The role of what we eat in contributing to or helping to avert the worst of the unfolding climate crisis is increasingly well publicised. When it comes down to what we can do as individuals, it is often cited as being as impactful as the other obvious lifestyle changes that we can make such as how we power our homes or travel. It’s a complex issue, though, and definitely not as simple as many campaigners would have you believe. You don’t need to switch to a completely plant based diet (although there’s nothing wrong with that), all you have to do is consider what you eat, how and where it’s produced, and make a few small changes. It’s not a binary issue. Reducing the impact of your diet on the planet runs through a lot of what we do here, albeit usually quite discretely (zero waste recipes or sourcing ingredients that are sustainable or from regenerative sources), and this article and recipe is no different.
In 2019 the EAT-Lancet Commission on Food, Plant and Health attempted to answer the question: Can we feed a future population of 10 billion people a healthy diet within planetary boundaries? Their findings recommended changes to the diets of people all around the world in one way or another. For inhabitants of Europe and North America, they recommended that a diet with less red meat and more dried legumes (such as beans, peas and lentils) would be better for personal health as well as the future sustainability of our planet and food systems.

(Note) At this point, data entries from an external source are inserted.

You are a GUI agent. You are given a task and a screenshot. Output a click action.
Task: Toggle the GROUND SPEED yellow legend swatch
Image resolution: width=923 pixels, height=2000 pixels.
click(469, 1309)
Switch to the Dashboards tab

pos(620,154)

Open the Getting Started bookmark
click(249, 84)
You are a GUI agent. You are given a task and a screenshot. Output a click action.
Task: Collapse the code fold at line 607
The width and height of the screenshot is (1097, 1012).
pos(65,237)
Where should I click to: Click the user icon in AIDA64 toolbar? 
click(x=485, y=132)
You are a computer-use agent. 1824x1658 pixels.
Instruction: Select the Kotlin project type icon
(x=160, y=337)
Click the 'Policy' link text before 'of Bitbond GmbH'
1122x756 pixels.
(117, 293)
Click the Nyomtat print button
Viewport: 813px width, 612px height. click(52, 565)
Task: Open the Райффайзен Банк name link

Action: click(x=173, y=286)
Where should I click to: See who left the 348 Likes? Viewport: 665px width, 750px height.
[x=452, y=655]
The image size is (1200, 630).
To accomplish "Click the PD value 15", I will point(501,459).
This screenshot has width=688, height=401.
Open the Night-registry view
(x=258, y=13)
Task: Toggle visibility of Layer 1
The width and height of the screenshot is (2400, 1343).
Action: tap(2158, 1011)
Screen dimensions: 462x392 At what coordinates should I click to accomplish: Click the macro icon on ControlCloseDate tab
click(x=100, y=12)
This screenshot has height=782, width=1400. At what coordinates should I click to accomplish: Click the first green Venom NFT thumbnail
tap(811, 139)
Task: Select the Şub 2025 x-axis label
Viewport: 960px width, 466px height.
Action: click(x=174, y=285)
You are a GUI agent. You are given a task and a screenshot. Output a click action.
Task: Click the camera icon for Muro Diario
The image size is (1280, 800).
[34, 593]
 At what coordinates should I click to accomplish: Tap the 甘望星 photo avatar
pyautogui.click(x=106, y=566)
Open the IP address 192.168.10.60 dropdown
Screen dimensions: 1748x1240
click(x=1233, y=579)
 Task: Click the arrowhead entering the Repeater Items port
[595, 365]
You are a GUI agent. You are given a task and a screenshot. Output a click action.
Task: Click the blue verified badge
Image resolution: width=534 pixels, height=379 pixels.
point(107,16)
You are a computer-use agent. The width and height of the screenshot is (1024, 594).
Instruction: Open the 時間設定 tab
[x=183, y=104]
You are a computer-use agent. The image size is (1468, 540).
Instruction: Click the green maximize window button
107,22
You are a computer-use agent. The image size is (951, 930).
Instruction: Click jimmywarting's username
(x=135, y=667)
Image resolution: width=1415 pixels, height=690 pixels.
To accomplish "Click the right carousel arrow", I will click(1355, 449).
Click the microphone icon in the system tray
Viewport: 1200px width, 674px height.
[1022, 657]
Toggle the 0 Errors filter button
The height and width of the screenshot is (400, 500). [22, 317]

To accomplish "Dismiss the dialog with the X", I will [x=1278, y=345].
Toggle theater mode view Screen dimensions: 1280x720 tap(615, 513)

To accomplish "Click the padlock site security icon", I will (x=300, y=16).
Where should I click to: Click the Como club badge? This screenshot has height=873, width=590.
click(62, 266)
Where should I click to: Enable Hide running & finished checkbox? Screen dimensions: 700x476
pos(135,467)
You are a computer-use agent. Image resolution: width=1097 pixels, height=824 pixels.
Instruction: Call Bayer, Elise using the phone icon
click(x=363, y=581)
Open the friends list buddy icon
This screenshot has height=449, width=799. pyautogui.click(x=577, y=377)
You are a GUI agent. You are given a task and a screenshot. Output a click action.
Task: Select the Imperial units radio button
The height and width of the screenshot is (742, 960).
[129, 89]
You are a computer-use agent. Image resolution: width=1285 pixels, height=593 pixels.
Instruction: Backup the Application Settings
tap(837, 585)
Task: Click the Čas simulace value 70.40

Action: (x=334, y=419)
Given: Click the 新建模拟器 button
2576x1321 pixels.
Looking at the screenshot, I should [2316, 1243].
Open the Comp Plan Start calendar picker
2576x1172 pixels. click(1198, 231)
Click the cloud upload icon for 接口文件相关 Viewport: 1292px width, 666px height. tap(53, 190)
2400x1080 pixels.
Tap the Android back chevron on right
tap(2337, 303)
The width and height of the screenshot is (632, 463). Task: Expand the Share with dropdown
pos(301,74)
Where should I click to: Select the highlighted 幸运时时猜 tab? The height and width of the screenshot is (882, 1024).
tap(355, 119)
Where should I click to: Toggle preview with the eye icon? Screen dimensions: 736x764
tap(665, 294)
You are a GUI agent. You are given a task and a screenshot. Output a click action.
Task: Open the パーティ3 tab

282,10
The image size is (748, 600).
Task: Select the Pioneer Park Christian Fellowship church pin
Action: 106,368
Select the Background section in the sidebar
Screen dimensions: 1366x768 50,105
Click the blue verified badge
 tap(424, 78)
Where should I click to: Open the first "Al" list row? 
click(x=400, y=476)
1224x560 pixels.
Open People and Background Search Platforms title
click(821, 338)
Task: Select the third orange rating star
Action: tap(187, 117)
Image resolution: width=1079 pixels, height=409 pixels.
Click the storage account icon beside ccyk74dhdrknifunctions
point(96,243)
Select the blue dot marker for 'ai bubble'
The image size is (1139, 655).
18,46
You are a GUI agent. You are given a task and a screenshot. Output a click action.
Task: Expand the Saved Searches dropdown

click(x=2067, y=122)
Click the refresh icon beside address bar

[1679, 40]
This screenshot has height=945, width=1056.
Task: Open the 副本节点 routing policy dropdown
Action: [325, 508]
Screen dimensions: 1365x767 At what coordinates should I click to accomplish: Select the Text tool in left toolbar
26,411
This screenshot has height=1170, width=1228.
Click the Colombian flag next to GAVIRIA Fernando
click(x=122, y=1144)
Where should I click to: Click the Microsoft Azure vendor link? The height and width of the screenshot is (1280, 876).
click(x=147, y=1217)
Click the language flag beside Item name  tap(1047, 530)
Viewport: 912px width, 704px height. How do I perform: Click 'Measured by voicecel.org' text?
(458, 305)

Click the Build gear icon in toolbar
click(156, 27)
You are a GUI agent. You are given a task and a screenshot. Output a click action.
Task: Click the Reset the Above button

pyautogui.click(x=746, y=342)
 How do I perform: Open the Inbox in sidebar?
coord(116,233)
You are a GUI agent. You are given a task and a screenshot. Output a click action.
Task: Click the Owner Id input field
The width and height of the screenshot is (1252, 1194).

“The Planetary Health Diet emphasizes a plant-forward diet where whole grains, fruits, vegetables, nuts and legumes comprise a greater proportion of foods consumed. Meat and dairy constitute important parts of the diet but in significantly smaller proportions than whole grains, fruits, vegetables, nuts and legumes.”
EAT-Lancet Commission
Autumn and winter are stew season. From the warming spices of North African tagines, through cassoulets to casseroles and hot pots, this is the time of year when a big pot of hearty food provides comfort and warmth.
GUERNSEY BEAN JAR
The Channel Island of Guernsey is within sight of the north coast of France, and the island’s traditional cuisine is a blend of English and French influences much like many other areas of the island’s culture. Guernsey bean jar is a slow cooked bean-heavy casserole that dates back hundreds of years and takes obvious cues from French cassoulets. These days it’s more of a novelty item on menus or is served up at special events and occasions on the island, but until the 1920s it was still commonly eaten for breakfast. It was traditionally prepared by islanders at home in a ceramic pot (the “jar”) that was then taken to the local bakery after they’d finished baking for the day to be left in their cooling oven to cook overnight (usually on a Sunday) before being collected in the morning. Like so many folk dishes, there is no set recipe and many families had their own versions, with recipes passed down orally or by demonstration. As long as it contains beans, carrots, onions and a cheap cut of meat with the bone in (the bone helps to produce a rich, thick gravy), and is cooked low and slow, then it qualifies as bean jar. It’s incredibly easy to make (perfect if you’ve got a slow cook pot or work from home and can put it on in the morning ready to eat for dinner), uses cheap and often unpopular cuts of meat that reduces waste (it’s a great one for nose-to-tail eating), and those all-important dried legumes that we all need to eat more of are the main ingredient. Here’s how to make Guernsey bean jar.
INGREDIENTS
200g dried haricot beans
200g dried butter beans
1 large onion chopped
2 carrots chopped
1 pigs trotter or a slice of shin of beef, bone-in
1 bay leaf
1.5 litres beef stock or water
METHOD
Soak the beans overnight in water.
In the morning, put all of the prepared ingredients and about ¾ of the stock into a large casserole dish or slow cook pot. Put a lid on or cover and put in an oven at 150-170°C for 6-8 hours. Check the bean jar occasionally and add more stock or water as required to stop it from drying out and to produce a gravy. Remove from the oven, take the bone (and any cartilage, if you used a pig’s trotter) and bay leaf from the stew, and adjust the seasoning before serving.
As there is no strict recipe, you can use all haricot beans (just double the quantity), add more vegetables or potatoes, or make it vegetarian by omitting the meat and using vegetable stock.
*It’s worth noting here, on the environmental front, that haricot beans (the most popular pulse in the UK, because they are the beans in baked beans) are not grown commercially in this country. Almost all of the beans in tins of baked beans consumed in the UK are imported from the US, Canada, Ethiopia and China. Shipping dried beans is a very efficient way of freighting food (because you’re not transporting a large weight of water, and the good news is that new varieties of haricot bean are being bred to grow successfully in British sunlight. Like I said in the introduction, the environmental impact of what we eat is a complex topic!